**Selected text**
* * * * * * * * *

Smartphones and apps have created a gig-economy world. And a new California law could reshape that into a different world with a groundbreaking shift in defining who’s a contract worker and whose duties make him or her an actual employee, with the company responsible for healthcare, payroll taxes and the like. Supporters of the law — like Assembly Speaker Anthony Renden (D-Whittier), who called the gig economy “[bleeping] feudalism” — argue that people who work like employees deserve employees’ benefits. The law went into effect on New Year’s Day, but there’s a rush to the courthouse doors by companies like Uber and delivery service Postmates to challenge it.
California also rang in the new year with a pioneering data privacy law, which gives consumers more power to demand to know what online data companies are collecting about them, and more power to tell companies not to sell their personal information — or to get rid of it altogether.
Scott Galloway is a marketing professor at New York University with serious chops in the business world, and serious insights into how Big Tech has maneuvered itself into positions of invulnerability in this culture. He has some ideas about how California’s new laws will fare against the power of the mega-companies of Silicon Valley.
What do you make of the employment law? Is it unworkable? Is it a step in the right direction? Is it too little, too late?
Well, it’s significant because it’s from California. I do think it’s a step in the right direction. The general playbook around value creation across Big Tech is, one, innovation. These companies create better products, full stop, and they get tremendous momentum and capture a lot of value. The second step is obfuscation. And that is their incredible products typically lead to something close to monopoly power. And they begin to abuse that monopoly power and avoid taxes and avoid antitrust regulation or avoid regulation in general.

* * * * * * * * *

**Short task 1**
In the article on California's new tech laws, where does Scott Galloway teach marketing?
**Short task 2**
From the article on California's new tech laws, return the stretch from "Scott Galloway is" through "little, too late?".
**Short task 3**
Resume the article on California's new tech laws from where it stops.

**Information supplied**
* * * * * * * * *

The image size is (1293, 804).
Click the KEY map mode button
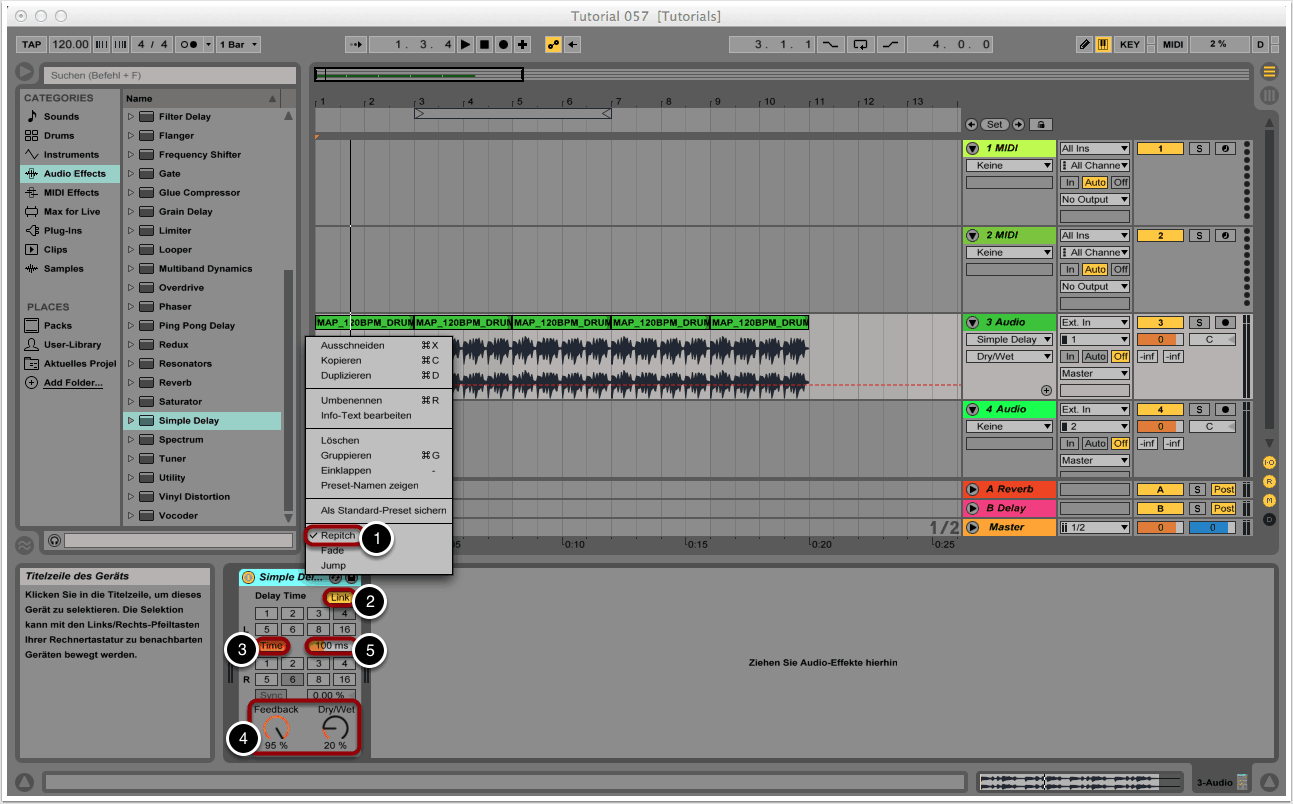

* * * * * * * * *

**Answer 1**
New York University

**Answer 2**
Scott Galloway is a marketing professor at New York University with serious chops in the business world, and serious insights into how Big Tech has maneuvered itself into positions of invulnerability in this culture. He has some ideas about how California’s new laws will fare against the power of the mega-companies of Silicon Valley.
What do you make of the employment law? Is it unworkable? Is it a step in the right direction? Is it too little, too late?

**Answer 3**
And then, unfortunately, the third leg of the stool of value creation and Big Tech seems to be around exploitation. Several years ago, we as a populace were outraged by the notion that certain fast food organizations put in place software that automatically clocked out minimum wage employees when the restaurant was not busy.
And we now have a gig economy, which is Latin for the ability to clock out minimum wage workers when it’s not busy.
In addition, when Uber says that they have 5 million driver-partners, “partners” is Latin for no minimum wage protection, no access to benefits, and most likely they do not share in the unbelievable fruits and economic spoils these companies create.
The 22,000 full-time employees at Uber will split the value of Ford Motor times 1.5. The 5 million driver-partners, many of them do not make minimum wage or even have processes in place to guarantee bathroom breaks.
The gig economy is rife with this type of exploitation and I think consumers, citizens and the workers themselves are fed up with it.
Now, there will be unintended consequences. And that is the gig economy contractors are prevalent across all types of industries. There’ll be some gymnastics that firms have to go through to comply with the law.
But when we have a society where, in 2009, the Nasdaq was at 2000, and federal minimum wage was $7.25, and then, as we stand here today, the Nasdaq has breached 9000 and federal minimum wage is $7.25, it’s clear that we have totally de-prioritized the dignity of work and that we are not protecting our unskilled workers.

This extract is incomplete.